See, I would know because my first job involved printing fundraising cards, including those for fundraising for medical bills.
Often, as people found out, you would end up admitted in hospital after some illness, or after being involved in those road accidents that injure between 10,000 and 15,000 every year. Another 3,000 never survive their injuries every year. Another reason that sees you ending up in a hospital may be disease – some bacterial infection, cancer and many more, especially in Africa.
Simply put, getting ill, or running into an accident in Africa, can seriously put you at risk of bankruptcy and take you a while to emerge from it. Traditionally, Africans tackle this issue by social insurance – Harambee, where the community pools together to bail you out.

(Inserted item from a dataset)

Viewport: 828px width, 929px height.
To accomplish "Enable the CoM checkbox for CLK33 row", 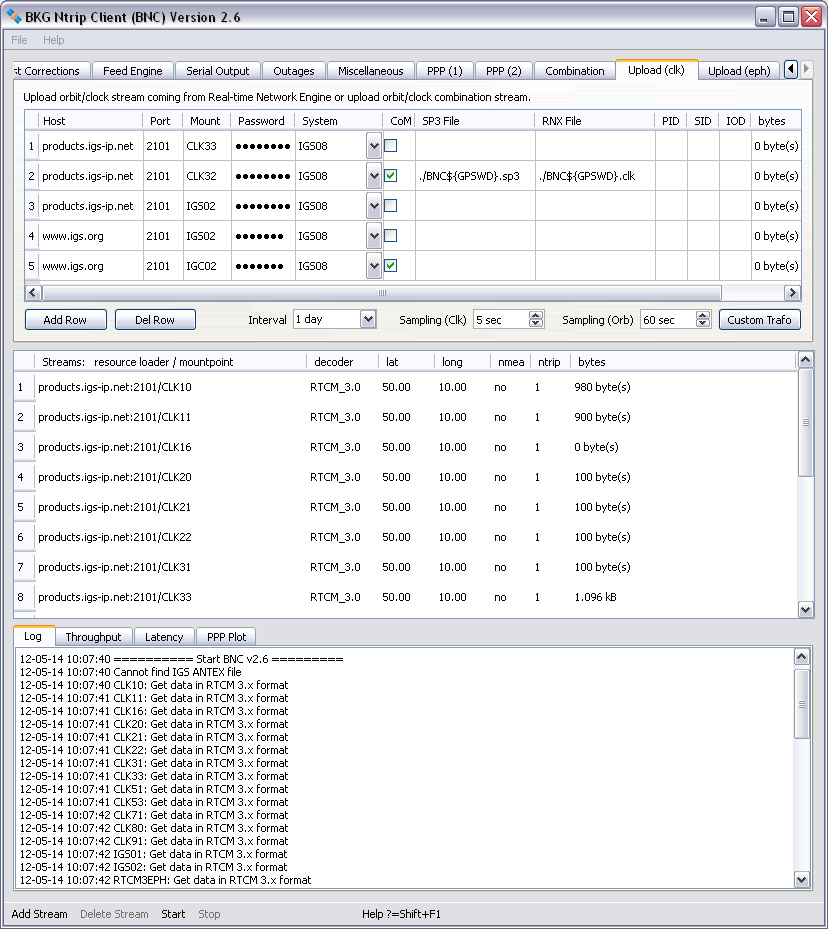I will [391, 146].
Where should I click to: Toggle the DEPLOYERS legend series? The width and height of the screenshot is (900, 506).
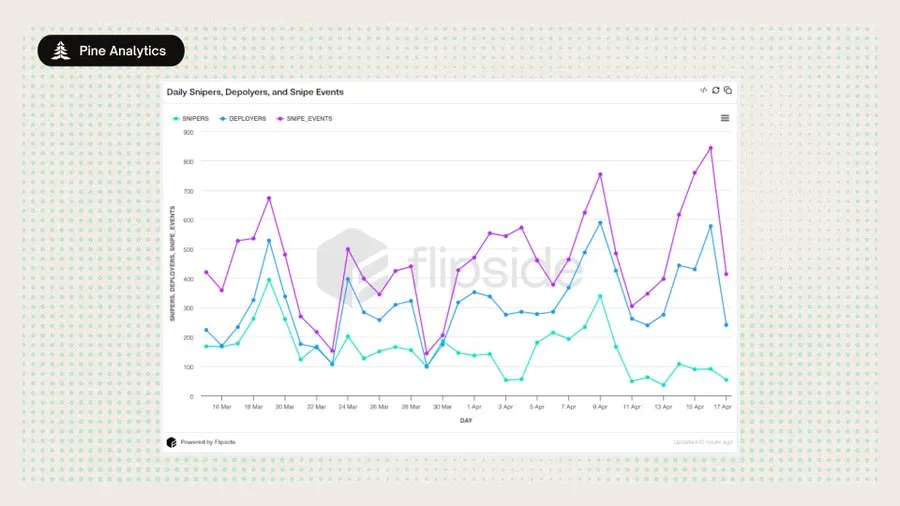[243, 118]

Well, Africans are not particularly known for planning. If you do not believe me, watch how unplanned people are when it gets to lunch time – the hunger hits them by surprise, as if lunch has never occurred to them. However, taking it that you are one of the new-thinking Africans, who tries a lot to be self-reliant and plan ahead for the avoidable and the inevitable, planning for that hospital bill is a headache.

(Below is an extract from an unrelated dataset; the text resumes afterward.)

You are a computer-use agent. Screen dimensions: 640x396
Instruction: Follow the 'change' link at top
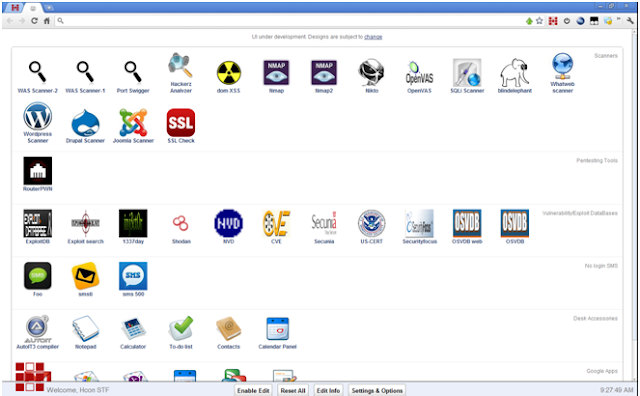point(373,37)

Well, there are lots of insurance firms in the country. The problem though, is if you want individual insurance – insurance that is offered to you alone, and not your company, or family. Medical insurance is cheaper if you have a wife and children (no idea what happens if you have a husband) or if you are doing it for your firm.
As an example, inpatient (admissions) and outpatient (walk in and walk out) will set you back somewhere starting at Ksh. 35,000 annually, or Ksh. 40,000 if you are looking for good limits and a broad selection of institutions. Yes, insurance has limits – depending on how much you pay, you get limits for how much you can spend on outpatient and on inpatient in a year.
The Ksh. 40,000 has to be paid before you start enjoying the cover. You can get financing from your bank that will allow you to pay 3 installments, but at an extra Ksh. 4,000 or more.
But why is individual medical insurance so damn expensive?
My actuarial friend tells me doctors are to blame for their fraud.
On hearing that you are paying them by insurance, doctors are notorious for suggesting all sorts of unnecessary tests, such as x-rays for headaches and pregnancy tests for men and prescribing all sorts of medicines. Well, okay, the pregnancy test is a fabrication, but you get it. These unnecessary tests end up costing money that is paid by your insurance provider.
The doctors hang their stethoscope and shrug, biashara ni biashara.
It doesn’t help that more and more doctors are misdiagnosing their patients. I’m told that there is an option for doctors nowadays to speed through their medical course in three years – sickening, seeing that diagnosis is more about experience than what you read.
See, a few people will end up spending much more than Ksh. 40,000 on their medical costs. Medical insurance is designed with the assumption that many of you will not visit the hospital – hence why it gets costlier as you age and become more likely to visit a hospital.
Family guys, I’m told, tend to be conservative on their hospital visits as they share their limits with the rest of the family. As for companies, most employees even forget they do have medical insurance.
The abuse of medical insurance by doctors and individuals thus makes individual medical insurance expensive.
You will therefore find it hypocritical that your doctor took a Hippocratic oath – to practice medicine honestly – but ends up seeing medical insurance as a cash cow, causing this to be priced out of reach in a country where medical care is inaccessible to many.